Put another way, very few people get rich in a gold rush. The idea seems to be that if you are not going to be the next Facebook or Google you are going to disappear. That just is not true. This is not to say that no one should place big bets, just that it is a specific business decision, with many alternatives to it.

I believe it is Joe Esposito who has suggested that eventually the big STM publishers will realize that being in the content business is not working anymore and that their real future lies in supplying services that make the content more accessible and useful in a variety of ways. So, even if publishing itself goes “open access,” there will remain a business for support services of this kind. Maybe Joe would care to elaborate on this suggestion more.

You already see this happening. This was the explicit business model for Blackwell, and John Wiley bought Blackwell to get at that service model. Now you have OUP offering distribution services to third-parties, and (for an example further afield) Amazon allowing direct competitors to use their online payments system.

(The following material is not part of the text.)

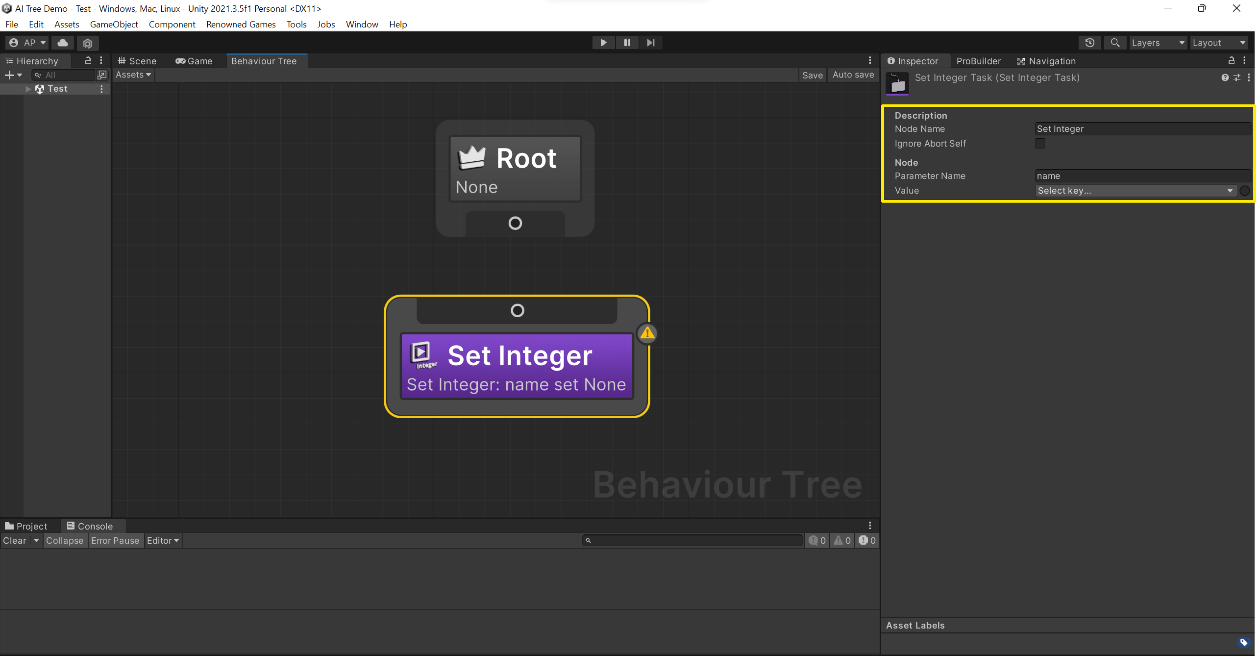Click the object picker circle beside Value
This screenshot has height=656, width=1256.
point(1245,191)
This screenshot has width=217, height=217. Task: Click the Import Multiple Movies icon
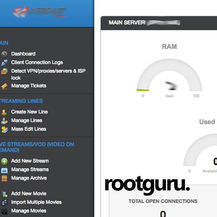pyautogui.click(x=4, y=202)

I would not say, however, that content businesses are not working any more. Rather I would say that it is meaningful to extend them in ways that makes it harder to tear the content out of the workflow. Content is becoming a platform.

um, i thought wiley bought blackwell for their content and society relationships?

Quoting Narisetti in Kent’s post: “It is time we figured out how to make it easier, more engaging, and useful. Despite their soaring valuations, Facebook, LinkedIn, and Twitter don’t create much, if anything at all, by way of original content … .They simply make it easy, useful, and engaging to their audiences.”

Yes, I think it’s been clear for some time that the value equation for consumers of all types is utility-based. How does this improve my experience, my productivity, etc? That has to do with understanding the unrealized needs of potential customers, devising ways to meet them, and calculating how investment worthy the opportunities are. Publishers thinking like investment bankers, no?